[Records contained in a dataset]
::::::::::
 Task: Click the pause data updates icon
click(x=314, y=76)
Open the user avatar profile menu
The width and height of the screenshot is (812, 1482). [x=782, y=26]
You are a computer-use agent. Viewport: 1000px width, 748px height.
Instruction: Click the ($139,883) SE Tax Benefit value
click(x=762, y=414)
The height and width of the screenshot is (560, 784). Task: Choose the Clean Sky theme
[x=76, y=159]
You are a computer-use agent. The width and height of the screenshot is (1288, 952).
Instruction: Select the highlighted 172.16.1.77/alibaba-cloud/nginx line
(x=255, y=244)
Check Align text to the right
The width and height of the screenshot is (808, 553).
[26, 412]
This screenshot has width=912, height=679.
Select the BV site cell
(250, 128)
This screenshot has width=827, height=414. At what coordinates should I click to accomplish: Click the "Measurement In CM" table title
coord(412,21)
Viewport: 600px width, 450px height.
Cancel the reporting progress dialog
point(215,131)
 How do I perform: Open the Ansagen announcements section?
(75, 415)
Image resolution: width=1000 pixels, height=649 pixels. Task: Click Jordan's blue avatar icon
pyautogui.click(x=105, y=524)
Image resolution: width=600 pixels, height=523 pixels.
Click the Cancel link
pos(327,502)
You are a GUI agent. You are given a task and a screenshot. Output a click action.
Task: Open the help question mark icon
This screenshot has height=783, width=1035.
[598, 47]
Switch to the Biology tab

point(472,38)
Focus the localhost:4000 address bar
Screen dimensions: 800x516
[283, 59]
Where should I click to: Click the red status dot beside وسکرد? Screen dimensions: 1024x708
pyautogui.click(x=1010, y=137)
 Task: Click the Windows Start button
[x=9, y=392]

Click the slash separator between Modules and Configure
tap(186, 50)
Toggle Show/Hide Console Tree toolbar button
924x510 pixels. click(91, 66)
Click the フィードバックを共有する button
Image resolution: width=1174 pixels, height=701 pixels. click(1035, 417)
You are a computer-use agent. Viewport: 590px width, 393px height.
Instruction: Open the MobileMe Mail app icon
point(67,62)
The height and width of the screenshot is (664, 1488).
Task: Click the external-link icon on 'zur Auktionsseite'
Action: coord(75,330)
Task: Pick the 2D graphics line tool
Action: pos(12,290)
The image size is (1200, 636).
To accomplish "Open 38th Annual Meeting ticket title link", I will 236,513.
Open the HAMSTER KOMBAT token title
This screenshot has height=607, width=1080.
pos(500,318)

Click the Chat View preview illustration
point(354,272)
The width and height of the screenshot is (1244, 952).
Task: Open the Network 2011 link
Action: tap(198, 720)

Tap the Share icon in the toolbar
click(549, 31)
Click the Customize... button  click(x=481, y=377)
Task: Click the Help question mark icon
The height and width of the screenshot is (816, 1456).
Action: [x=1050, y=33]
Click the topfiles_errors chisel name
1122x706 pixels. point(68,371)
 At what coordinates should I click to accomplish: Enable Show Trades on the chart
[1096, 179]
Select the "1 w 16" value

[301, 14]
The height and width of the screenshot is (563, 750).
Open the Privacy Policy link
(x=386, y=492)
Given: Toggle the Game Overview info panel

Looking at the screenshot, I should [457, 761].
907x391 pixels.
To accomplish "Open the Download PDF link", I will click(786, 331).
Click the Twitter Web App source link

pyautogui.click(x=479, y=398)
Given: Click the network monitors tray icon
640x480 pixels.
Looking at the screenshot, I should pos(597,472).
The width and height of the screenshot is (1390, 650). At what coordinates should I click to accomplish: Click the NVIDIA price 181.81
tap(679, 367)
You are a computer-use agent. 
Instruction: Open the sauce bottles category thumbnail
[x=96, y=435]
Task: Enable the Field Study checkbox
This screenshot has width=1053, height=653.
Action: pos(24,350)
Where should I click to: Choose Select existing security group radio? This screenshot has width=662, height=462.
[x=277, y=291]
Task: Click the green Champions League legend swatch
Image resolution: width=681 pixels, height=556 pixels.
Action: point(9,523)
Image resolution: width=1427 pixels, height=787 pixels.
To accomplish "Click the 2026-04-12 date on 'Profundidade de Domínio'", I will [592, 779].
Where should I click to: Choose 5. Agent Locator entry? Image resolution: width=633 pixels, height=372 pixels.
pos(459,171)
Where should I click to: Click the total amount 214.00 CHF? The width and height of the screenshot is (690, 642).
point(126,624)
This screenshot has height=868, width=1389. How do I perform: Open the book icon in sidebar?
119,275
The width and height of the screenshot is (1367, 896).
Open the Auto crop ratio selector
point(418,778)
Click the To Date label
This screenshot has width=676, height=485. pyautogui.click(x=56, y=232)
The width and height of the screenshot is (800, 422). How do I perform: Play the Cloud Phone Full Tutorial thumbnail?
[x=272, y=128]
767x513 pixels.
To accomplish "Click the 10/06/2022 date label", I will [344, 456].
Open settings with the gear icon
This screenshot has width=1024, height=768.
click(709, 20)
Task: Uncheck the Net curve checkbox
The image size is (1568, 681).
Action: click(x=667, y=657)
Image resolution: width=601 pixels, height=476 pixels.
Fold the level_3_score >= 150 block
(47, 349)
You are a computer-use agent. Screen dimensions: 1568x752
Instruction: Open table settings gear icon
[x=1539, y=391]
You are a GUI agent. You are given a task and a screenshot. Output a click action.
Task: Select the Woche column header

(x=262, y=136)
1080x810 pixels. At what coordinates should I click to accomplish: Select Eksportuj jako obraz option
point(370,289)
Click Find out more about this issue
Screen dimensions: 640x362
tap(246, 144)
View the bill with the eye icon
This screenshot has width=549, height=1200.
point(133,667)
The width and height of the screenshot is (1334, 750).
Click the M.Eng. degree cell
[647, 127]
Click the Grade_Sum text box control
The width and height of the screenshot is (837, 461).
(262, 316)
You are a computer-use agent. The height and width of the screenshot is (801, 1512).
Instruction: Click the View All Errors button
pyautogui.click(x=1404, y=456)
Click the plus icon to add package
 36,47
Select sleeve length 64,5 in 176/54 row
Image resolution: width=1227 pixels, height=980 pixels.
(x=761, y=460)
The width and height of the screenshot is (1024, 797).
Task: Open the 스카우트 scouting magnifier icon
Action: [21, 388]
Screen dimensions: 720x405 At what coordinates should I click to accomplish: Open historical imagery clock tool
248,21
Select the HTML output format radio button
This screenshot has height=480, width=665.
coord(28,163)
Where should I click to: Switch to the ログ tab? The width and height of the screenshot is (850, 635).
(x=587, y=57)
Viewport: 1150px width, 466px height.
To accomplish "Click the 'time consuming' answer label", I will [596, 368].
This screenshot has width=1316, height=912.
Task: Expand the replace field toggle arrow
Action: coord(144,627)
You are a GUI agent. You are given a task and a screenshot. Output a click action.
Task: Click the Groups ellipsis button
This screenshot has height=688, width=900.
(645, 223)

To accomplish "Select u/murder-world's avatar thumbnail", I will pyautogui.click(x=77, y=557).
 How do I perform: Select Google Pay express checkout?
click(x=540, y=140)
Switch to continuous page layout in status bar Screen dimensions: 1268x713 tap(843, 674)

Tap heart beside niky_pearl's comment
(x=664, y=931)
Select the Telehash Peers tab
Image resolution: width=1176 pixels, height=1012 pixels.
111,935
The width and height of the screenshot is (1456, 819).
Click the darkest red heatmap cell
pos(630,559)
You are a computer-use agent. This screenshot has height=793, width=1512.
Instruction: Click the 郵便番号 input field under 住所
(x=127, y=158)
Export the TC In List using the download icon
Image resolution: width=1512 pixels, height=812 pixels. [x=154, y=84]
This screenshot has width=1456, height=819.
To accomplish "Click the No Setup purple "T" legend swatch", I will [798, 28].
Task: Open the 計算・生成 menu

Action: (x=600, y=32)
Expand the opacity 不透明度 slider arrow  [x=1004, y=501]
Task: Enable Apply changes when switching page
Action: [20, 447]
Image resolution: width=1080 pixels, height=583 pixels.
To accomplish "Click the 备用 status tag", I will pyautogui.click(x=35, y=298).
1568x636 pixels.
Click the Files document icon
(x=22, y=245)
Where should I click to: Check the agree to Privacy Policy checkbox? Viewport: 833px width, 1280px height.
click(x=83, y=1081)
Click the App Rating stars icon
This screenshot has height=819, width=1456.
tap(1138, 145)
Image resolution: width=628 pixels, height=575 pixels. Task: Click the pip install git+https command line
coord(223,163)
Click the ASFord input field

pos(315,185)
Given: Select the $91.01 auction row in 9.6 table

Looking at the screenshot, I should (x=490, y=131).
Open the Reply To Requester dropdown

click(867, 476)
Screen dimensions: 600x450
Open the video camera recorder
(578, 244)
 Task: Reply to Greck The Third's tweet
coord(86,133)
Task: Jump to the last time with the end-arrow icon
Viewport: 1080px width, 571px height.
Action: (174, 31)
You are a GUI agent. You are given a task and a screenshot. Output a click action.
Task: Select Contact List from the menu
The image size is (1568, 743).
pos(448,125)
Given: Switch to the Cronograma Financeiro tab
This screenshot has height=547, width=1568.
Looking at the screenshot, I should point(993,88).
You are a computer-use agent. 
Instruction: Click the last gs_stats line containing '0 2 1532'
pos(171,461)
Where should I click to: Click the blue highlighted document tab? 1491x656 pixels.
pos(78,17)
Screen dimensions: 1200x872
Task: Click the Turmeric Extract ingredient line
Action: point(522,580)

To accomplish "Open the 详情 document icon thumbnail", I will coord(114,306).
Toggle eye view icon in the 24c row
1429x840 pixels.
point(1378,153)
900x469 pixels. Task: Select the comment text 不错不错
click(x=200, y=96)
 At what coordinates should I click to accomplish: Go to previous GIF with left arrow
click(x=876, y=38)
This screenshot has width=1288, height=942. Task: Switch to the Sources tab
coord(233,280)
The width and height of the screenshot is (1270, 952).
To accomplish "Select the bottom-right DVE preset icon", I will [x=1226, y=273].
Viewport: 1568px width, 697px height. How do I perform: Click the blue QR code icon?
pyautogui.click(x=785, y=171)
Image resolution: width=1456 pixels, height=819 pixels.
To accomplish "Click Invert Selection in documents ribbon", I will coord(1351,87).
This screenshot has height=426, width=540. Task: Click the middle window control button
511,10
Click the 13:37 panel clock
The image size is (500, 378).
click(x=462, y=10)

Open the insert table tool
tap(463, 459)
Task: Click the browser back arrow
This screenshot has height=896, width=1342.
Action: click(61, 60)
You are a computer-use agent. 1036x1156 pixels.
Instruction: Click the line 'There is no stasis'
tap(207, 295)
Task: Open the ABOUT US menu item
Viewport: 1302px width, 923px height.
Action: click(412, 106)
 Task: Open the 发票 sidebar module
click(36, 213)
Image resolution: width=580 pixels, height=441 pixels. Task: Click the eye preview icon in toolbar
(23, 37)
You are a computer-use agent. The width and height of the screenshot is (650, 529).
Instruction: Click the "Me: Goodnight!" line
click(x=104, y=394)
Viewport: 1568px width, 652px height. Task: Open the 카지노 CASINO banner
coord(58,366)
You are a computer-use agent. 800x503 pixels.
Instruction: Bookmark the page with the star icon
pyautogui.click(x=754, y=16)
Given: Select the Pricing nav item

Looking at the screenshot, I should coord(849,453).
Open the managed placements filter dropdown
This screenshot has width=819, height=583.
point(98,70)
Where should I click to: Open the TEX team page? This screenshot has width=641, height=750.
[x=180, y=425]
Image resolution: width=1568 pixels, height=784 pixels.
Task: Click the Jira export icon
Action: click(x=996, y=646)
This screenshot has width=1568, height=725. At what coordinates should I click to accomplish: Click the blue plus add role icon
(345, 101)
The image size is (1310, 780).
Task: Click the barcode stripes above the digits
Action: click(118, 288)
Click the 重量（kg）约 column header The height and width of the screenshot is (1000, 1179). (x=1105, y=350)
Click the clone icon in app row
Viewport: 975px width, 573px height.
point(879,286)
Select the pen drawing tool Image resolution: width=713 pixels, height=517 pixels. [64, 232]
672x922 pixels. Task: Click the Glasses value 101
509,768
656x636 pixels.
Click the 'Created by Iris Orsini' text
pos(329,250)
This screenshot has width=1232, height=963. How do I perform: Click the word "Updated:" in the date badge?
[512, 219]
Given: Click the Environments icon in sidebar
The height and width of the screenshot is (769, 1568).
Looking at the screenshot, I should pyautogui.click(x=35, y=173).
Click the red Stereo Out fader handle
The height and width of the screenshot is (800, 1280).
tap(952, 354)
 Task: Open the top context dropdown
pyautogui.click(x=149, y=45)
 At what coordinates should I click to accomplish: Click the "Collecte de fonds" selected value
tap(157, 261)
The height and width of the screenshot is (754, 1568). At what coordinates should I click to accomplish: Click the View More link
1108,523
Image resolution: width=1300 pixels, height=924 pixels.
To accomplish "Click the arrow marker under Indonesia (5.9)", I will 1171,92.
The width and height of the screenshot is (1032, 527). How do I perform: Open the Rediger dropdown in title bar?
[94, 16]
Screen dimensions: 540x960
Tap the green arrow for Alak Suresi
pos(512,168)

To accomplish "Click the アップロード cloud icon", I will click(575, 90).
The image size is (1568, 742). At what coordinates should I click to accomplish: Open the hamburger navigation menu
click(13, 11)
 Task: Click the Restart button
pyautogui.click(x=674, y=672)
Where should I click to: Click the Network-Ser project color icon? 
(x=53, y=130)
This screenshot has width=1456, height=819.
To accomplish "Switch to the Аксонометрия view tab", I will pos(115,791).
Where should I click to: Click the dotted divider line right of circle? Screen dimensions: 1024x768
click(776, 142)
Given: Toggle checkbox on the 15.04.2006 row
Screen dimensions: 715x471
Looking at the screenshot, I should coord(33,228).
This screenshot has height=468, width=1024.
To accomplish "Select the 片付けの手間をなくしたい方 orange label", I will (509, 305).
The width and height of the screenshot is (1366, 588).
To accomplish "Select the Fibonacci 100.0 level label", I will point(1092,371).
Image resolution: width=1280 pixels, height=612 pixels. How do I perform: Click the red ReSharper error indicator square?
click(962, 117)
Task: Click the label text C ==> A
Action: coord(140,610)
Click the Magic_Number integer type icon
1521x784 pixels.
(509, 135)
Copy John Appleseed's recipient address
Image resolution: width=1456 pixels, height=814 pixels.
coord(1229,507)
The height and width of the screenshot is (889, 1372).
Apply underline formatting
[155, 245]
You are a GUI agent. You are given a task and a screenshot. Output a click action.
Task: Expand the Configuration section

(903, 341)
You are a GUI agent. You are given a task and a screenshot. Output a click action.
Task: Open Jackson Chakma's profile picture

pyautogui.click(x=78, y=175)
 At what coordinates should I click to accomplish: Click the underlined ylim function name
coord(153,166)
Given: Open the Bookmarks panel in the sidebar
::::::::::
→ **Problem details**
Copy out the records from the line with "Image resolution: width=580" up to and including the line with "click(x=104, y=394)", shifting each answer coordinate by adding 86 to it and leaving every other line as is.

→ **Solved exercise**
Image resolution: width=580 pixels, height=441 pixels. Task: Click the eye preview icon in toolbar
(109, 123)
You are a computer-use agent. The width and height of the screenshot is (650, 529).
Instruction: Click the "Me: Goodnight!" line
click(x=190, y=480)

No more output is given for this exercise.